Pebble Mine backers sue over EPA’s power grab

0

LET’S GO: The backers of a massive mine project are ready to take the government to court.

By Dustin Hurst | Watchdog.org

The backers of a lucrative mine project in the Alaskan wildness announced they will sue the Environmental Protection Agency over what investors say is a massive overreach of government regulatory power.

Pebble Limited Partnership, the backers of the not-yet-proposed Pebble Mine in Alaska’a pristine Bristol Bay region, is asking a district court to stop the EPA from killing or restricting the mine project before the project even applies for federal and state permits.

The EPA announced in February it would use its authority under Secton 404(c) of the Clean Water Act to, as the agency claims, protect delicate watersheds and salmon runs vital to the region’s economy, which is based largely on fishing.

The company, though, says the agency doesn’t actually possess the authority to block or limit the mine. “Here, nothing in Section 404 of the Act or elsewhere in the statute suggests that Congress intended for EPA to arrogate to itself an authority that essentially bans an activity—mining—before it is even proposed by an applicant,” the lawsuit says.

Pebble has spent years and more than $500 million studying the Alaskan mine project, which could yield huge deposits of copper, gold and other precious metals. The company has continually pushed back permit application submissions.

It’d be hard to blame the company, though, knowing the permits could eventually mean absolutely nothing. Pebble’s CEO, Tom Collier, said his company’s lawsuit could protect his project and other mining operations around the country.

“If EPA ultimately vetoes Pebble before a development plan is proposed or evaluated through the comprehensive federal and state permitting processes, the precedent established will have significant long-term effects on business investment in this state and throughout the country,” Collier wrote in a prepared statement to Watchdog.org. “Litigation is necessary in order to get the agency’s attention and bring some rational perspective back to the U.S. permitting process.
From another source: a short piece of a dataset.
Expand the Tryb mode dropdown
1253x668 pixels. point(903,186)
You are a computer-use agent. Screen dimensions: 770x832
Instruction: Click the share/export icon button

“While we would prefer to avoid this lawsuit, we are fully prepared to defend ourselves against the precedent-setting, unlawful actions of this agency.”

Hanady Kader, communications director for the EPA’s Seattle-based Region 10 office, defended the agency’s handling of the mine.

“EPA has said from the start that any action taken in Bristol Bay would be based on the science and the law,” Kader wrote to Watchdog.org. “While the agency’s authority under Clean Water Act Section 404(c) is clear and has been successfully used in rare occasion in the past, the agency continues to review the science and comments submitted by the Pebble Partnership and the State of Alaska before deciding whether to continue to the next step of the 404(c) process.”

Critics, though, suggest the EPA is charting a new course when it comes to Pebble. Through the past few years, the agency has conducted a pre-mine assessment of the project, a report built on a hypothetical mine scenario that suggested the Pebble Mine would destroy thousands of acres of wetland and threaten fish. Reviewers of the first draft, experts in the hydrology, mining and other outdoor sciences, largely panned the report.

One reviewer went so far as to call portions of the report “hogwash.”

Pebble isn’t the only party interested in the EPA’s unprecedented action on this project. Earlier this month, the agency’s own inspector general promised a review of the debacle to examine if the department broke any rules or policies in relation to the mine.